New research within the property market has revealed shocking data on how widespread gazumping has become and highlighted how much vendors and buyers hate the carnage it can cause.
Bridging finance firm MFS interviewed 750 people who have bought a property over the past decade. The company discovered that a third of those it surveyed had lost a property due to gazumping, although that figure increased to nearly half in London.
Also, overall 40% said they had paid non-refundable professional fees prior to exchange but had then been gazumped. Consequently, MFS says 80% of those canvassed said they’d like to see laws passed in England and Wales outlawing gazumping.
Their wishes may be granted.

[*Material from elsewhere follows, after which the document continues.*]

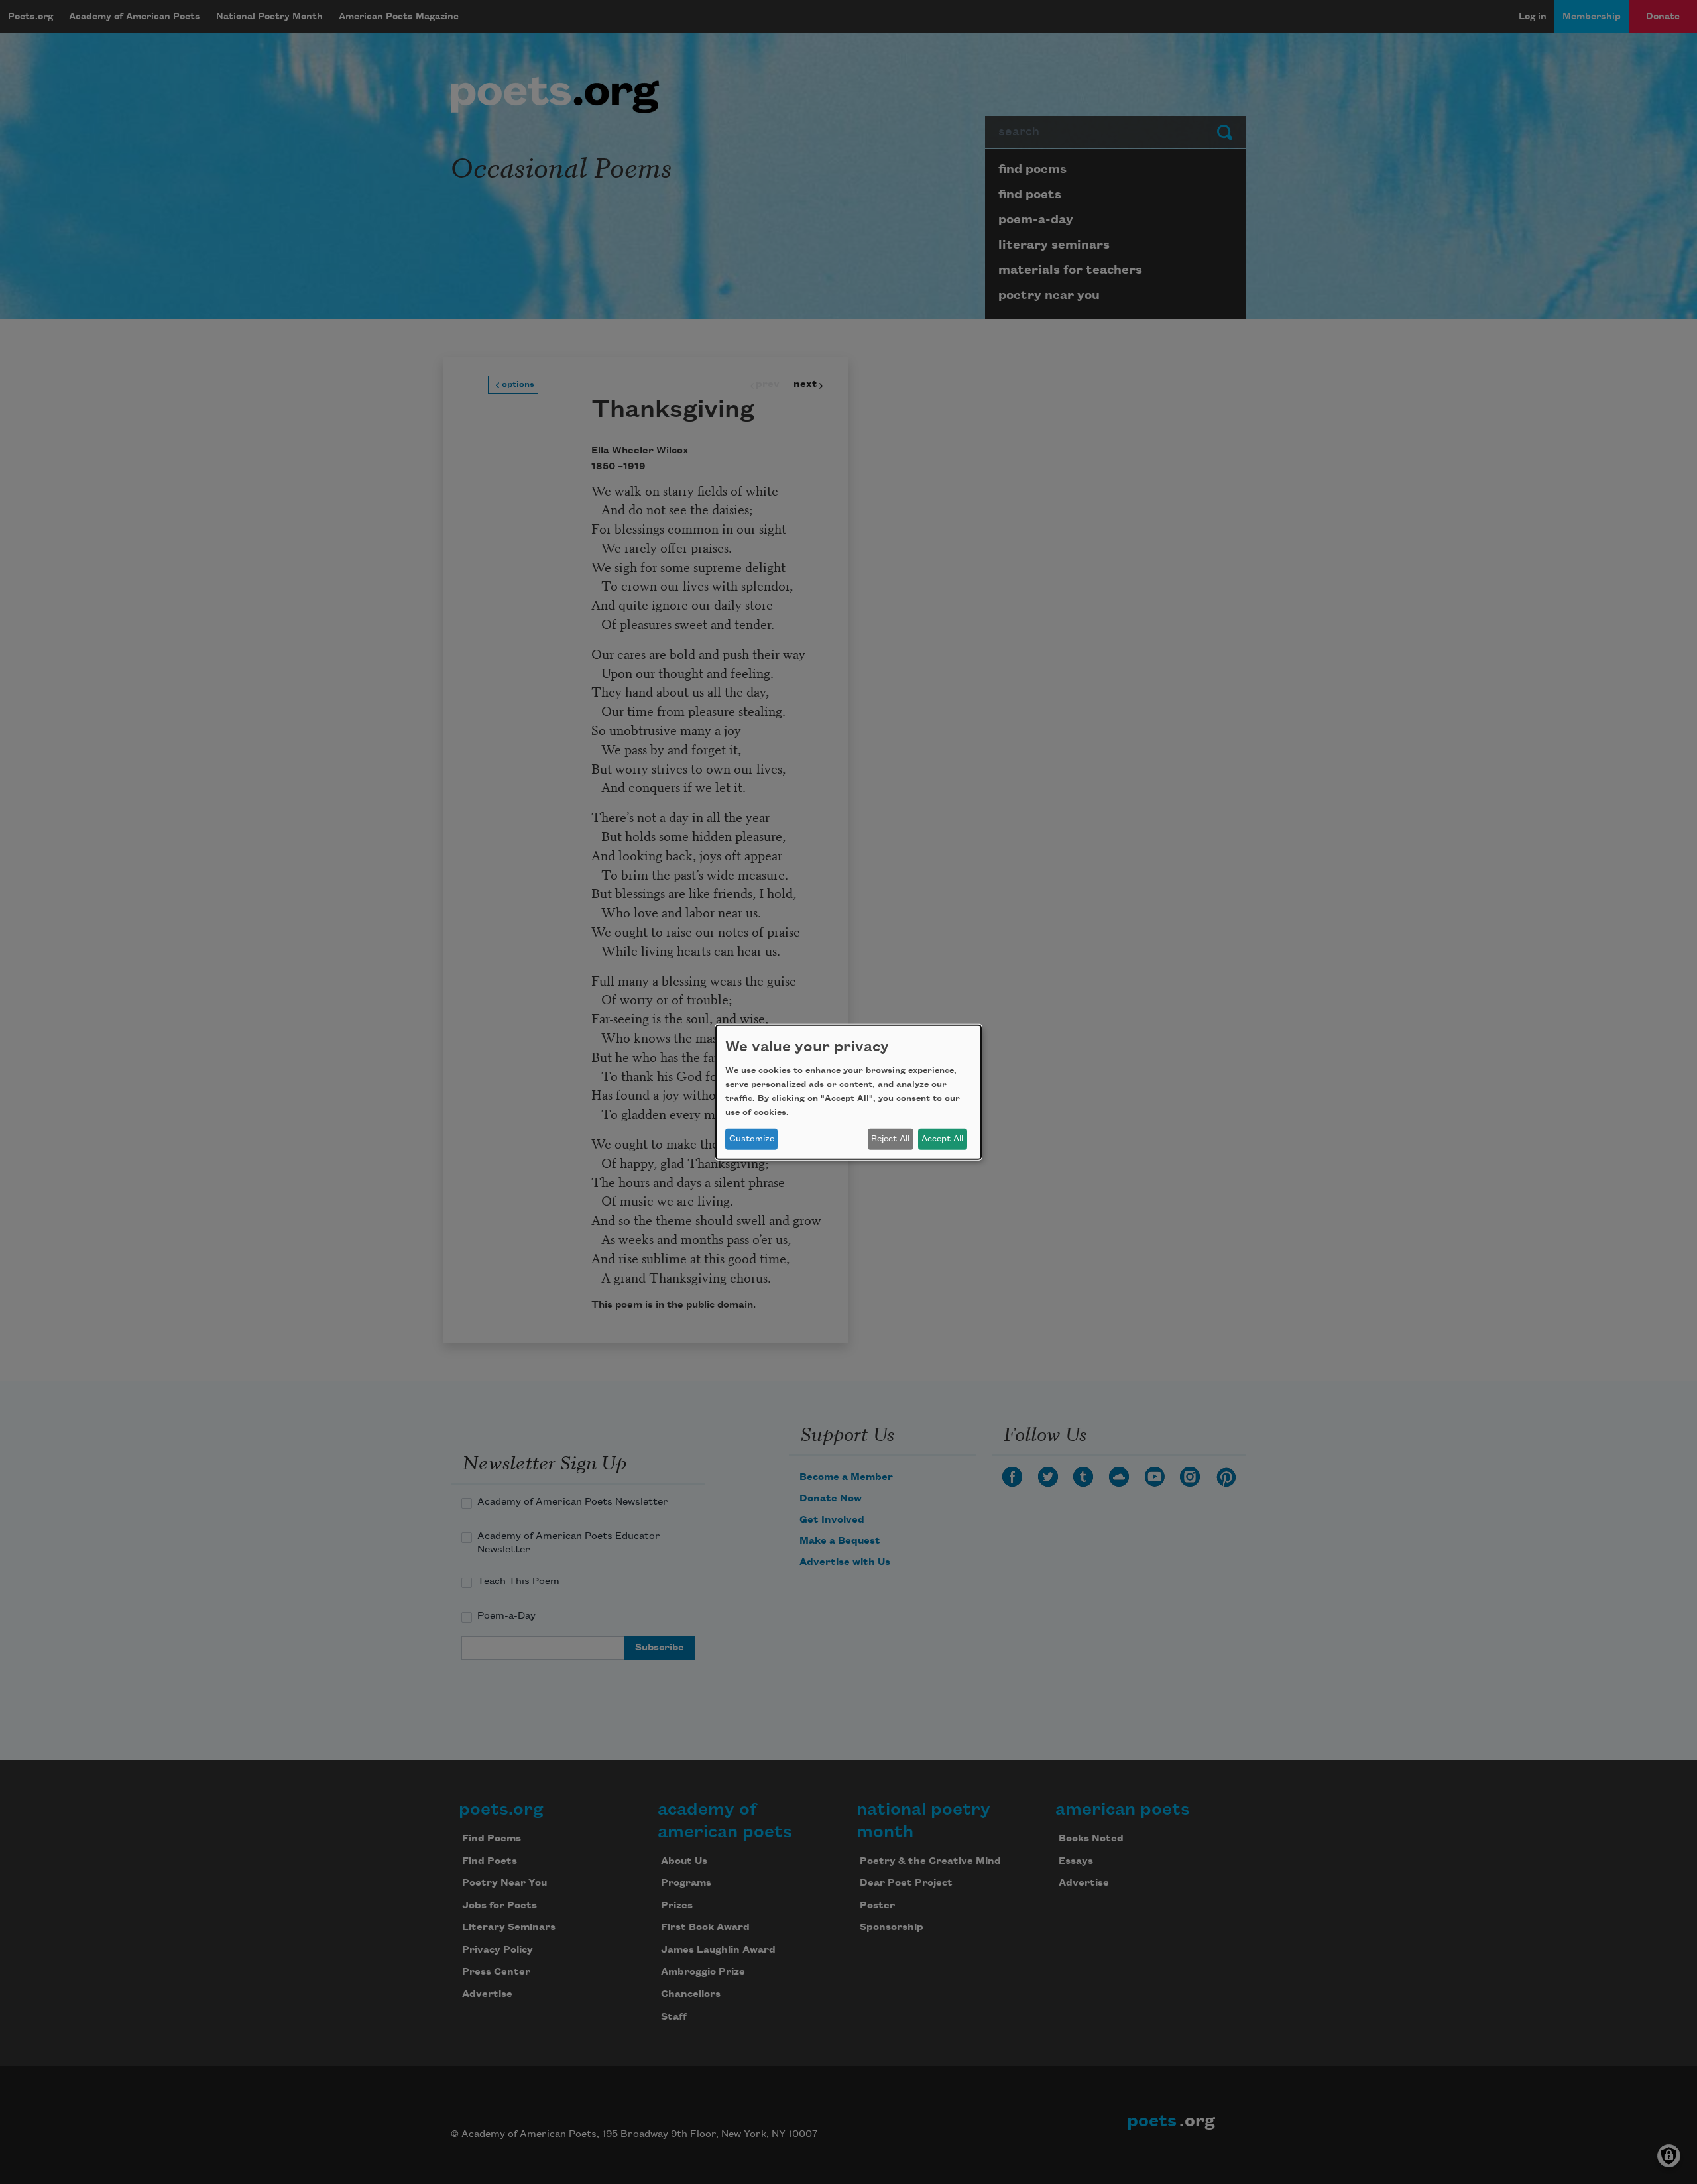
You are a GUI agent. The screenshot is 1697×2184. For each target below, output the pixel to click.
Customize (751, 1138)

In October the government announced that it is to pilot reservation agreements during a three-month trial starting in the New Year.
These would require buyers and sellers to put down a significant cash deposit of up to £1,000 after an offer is accepted, something that is likely to eradicate both gazumping and gazundering overnight.
“As demonstrated from our research, not only is gazumping a cause for frustration and disappointment, it can also incur significant costs to the prospective buyer,” says Paresh Raja, CEO of MFS (left).
“Avoiding complicated chains and having immediate access to finance can reduce the chances of a prospective buyer missing out on a purchase, but it is clear from the findings that further measures are needed to prevent it in England and Wales.
“This is something homebuyers are calling for, and it is now up to the next elected government to look at measures to stamp out gazumping as a top priority.”